#### Requirement
Pull every line containing the word "resolution" out of the material below.

#### Information shown
##############################

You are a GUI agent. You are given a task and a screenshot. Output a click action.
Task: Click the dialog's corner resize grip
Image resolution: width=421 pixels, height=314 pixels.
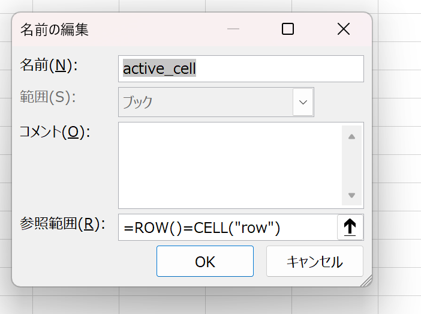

##############################

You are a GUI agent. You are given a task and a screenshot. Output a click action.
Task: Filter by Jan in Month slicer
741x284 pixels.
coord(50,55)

##############################

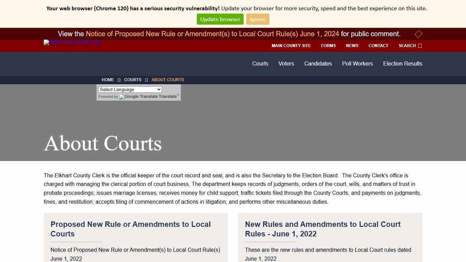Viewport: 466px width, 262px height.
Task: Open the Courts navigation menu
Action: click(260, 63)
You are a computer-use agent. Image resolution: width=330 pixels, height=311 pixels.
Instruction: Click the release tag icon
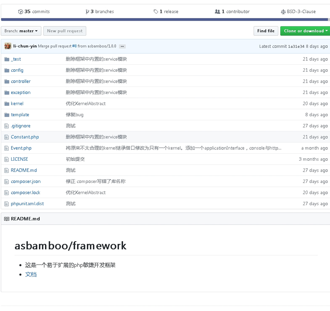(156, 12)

##############################

#### Answer for the task
Image resolution: width=421 pixels, height=314 pixels.
You are a computer-use agent. Image resolution: width=330 pixels, height=311 pixels.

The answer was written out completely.